● **THE REQUEST**
Extract each line from the entries below that contains the string "arrow", with case treated as significant.

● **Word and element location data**

+++++

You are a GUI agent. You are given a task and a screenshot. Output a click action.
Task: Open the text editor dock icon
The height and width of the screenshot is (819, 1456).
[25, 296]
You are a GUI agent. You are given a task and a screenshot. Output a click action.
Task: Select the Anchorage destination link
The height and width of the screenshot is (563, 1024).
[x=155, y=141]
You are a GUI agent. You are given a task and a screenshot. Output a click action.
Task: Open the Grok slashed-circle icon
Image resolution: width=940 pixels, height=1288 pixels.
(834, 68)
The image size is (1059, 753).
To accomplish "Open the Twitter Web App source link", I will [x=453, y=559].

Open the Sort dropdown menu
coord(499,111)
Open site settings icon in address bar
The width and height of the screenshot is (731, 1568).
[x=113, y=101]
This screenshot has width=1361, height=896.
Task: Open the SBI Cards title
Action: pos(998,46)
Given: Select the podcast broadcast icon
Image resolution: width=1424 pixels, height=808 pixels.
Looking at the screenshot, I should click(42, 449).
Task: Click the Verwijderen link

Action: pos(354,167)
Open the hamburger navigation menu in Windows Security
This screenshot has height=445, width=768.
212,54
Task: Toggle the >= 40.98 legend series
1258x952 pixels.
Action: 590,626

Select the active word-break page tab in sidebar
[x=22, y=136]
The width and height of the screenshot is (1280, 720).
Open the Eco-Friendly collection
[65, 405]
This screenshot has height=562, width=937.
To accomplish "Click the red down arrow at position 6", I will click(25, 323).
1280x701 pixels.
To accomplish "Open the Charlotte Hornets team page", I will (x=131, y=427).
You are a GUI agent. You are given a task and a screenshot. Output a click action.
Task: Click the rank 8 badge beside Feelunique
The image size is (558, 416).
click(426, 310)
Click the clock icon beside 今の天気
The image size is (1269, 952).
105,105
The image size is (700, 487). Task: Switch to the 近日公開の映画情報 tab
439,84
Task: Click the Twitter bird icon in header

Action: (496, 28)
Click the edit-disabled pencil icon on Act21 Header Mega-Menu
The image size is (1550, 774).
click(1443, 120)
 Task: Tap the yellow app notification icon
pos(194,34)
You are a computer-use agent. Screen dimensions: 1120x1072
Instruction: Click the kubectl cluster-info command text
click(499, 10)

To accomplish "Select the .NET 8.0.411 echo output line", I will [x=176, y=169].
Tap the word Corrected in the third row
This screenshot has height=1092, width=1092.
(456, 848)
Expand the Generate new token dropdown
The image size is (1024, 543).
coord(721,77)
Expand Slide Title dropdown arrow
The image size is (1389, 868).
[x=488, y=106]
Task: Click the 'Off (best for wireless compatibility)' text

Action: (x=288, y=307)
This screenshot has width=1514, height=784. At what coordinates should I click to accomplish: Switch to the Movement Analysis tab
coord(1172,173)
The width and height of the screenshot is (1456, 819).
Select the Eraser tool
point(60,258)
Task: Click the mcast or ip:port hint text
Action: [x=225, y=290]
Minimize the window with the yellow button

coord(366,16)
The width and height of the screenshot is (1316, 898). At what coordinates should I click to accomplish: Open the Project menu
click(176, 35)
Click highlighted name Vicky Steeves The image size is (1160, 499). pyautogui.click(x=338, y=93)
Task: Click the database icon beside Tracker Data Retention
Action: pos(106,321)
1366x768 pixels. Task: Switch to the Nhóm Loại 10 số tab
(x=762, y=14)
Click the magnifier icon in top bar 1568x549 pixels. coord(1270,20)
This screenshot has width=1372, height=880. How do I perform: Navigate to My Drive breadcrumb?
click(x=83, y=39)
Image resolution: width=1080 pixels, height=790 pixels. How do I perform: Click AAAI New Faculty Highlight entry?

+++++

● **TASK RESULT**
To accomplish "Click the red down arrow at position 6", I will click(25, 323).
Expand Slide Title dropdown arrow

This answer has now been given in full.